29 Maggio 2015, di Redazione Wall Street Italia

ROMA (WSI) – Akbar Al Baker, amministratore delegato di Qatar Airways, ha reso noto di star considerando l’acquisizione di Meridiana. “Abbiamo studiato attentamente Meridiana, e al momento ci troviamo nella fase di due diligence”.

Al Baker ha continuato: “Se riterremo che ci saranno sinergie, saremo più che felici di aiutare Meridiana, anche a creare posti di lavoro in Italia”. D’altronde, come ha confermato in una conferenza stampa, Qatar Airways “sta studiando tutte le opportunità per crescere nel nostro settore”, e ha un interesse particolare a espandersi in Italia.

Qatar Airways entrerebbe nel capitale della holding Alisarda, a cui appartiene Meridiana, con una quota del 49%, limite consentito dalle autorità antitrust dell’Unione europea.

Intanto il premier Matteo Renzi si trova proprio in queste ore in Sardegna e ha già rassicurato i dipendenti di Meridiana sul loro futuro. La Qatar Foundation, inoltre, è pronta a investire 1,2 miliardi di euro per realizzare il nuovo ospedale di Olbia dopo il fallimento dell’ex San Raffaele. Obiettivo del Qatar non è solo rilevare l’ospedale, ma anche i terreni circostanti per l’eventuale realizzazione di progetti immobiliari.

“CNon è possibile che la Sardegna abbia le ferrovie il doppio più scadenti del resto d’Italia. Non ci sono cittadini di serie A e di serie B, perché le tasse sono uguali a Roma e in Sardegna. Non vorremmo più parlare di temi ma di soluzioni”.

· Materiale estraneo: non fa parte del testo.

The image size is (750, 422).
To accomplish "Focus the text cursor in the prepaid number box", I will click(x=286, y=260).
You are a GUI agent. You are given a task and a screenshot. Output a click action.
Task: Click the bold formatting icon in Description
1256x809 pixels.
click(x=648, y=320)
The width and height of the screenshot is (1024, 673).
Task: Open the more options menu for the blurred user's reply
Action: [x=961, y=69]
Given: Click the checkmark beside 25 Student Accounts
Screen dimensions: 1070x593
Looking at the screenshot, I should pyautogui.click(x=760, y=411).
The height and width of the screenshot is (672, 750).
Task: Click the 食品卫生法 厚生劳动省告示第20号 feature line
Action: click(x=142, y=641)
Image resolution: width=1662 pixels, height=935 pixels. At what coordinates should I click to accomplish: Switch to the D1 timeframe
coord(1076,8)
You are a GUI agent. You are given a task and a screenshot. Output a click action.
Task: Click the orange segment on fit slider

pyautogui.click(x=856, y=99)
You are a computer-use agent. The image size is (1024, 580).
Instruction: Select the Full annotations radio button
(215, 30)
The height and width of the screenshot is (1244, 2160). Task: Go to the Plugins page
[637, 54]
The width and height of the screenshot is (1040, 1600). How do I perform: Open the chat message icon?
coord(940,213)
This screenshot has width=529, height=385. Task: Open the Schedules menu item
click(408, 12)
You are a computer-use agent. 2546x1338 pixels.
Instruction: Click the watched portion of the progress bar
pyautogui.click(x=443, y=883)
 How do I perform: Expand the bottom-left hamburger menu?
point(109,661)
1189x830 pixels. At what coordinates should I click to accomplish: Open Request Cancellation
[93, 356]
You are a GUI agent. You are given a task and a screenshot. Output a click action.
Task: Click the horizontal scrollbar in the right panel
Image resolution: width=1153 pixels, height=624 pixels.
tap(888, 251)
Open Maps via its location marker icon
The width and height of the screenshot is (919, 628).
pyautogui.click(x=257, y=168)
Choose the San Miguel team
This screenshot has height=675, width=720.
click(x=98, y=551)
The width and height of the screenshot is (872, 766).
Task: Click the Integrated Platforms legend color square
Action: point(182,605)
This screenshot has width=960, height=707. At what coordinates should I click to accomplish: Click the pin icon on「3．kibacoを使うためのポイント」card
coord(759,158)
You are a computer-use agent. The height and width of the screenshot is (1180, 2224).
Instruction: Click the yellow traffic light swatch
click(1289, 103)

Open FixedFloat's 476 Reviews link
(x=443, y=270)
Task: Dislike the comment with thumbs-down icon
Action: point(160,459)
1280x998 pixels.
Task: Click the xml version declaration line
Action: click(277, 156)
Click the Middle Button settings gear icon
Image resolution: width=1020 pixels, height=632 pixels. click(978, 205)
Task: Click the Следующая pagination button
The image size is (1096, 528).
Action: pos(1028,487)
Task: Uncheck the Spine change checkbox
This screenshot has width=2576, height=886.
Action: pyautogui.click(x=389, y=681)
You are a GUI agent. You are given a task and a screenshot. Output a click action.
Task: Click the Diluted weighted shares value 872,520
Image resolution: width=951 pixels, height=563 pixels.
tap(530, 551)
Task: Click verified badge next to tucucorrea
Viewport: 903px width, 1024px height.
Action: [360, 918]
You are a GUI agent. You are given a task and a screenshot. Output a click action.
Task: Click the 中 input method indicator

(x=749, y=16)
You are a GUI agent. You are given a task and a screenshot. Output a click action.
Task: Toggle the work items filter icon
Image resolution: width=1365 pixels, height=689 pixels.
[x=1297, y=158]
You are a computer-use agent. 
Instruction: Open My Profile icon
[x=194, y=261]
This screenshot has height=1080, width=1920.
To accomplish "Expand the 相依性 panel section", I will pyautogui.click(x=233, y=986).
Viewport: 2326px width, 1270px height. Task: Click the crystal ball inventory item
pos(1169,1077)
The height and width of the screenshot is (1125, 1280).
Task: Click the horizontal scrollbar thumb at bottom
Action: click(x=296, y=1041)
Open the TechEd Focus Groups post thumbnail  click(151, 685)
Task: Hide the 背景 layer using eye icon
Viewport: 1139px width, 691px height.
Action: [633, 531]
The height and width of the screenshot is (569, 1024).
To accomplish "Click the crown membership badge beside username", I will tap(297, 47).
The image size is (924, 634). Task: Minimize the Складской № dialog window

Ai dipendenti di Meridiana, Renzi ha detto che “il Governo sta lavorando al salvataggio della compagnia e in questo momento sta valutando dei piani industriali di altre aziende, al fine di puntare allo sviluppo per un cambio dell’assetto azionario. Ci ha parlato di novità che riguardano un piano di sviluppo di Meridiana Fly, novità attese nell’arco di alcune settimane”, come riferito dall’assistente di volo Mauro Meloni, al termine del colloquio.

Su Meridiana, Al Baker ha rassicurato che la performance della società in passato non necessariamente è importante per il conseguimento di risultati in futuro. “Non siamo interessati a compagnie in base a come sono state gestite. Se facciamo un investimento, è per creare una cultura aziendale simile alla nostra”.

Qatar Airways opera al momento a Roma, Milano e Venezia, ma sarebbe “felice” di espandere la propria presenza, “dal momento che l’Italia ha un mercato enorme”.

“Purtroppo – ha però detto il dirigente – siamo schiavi delle autorità italiane”.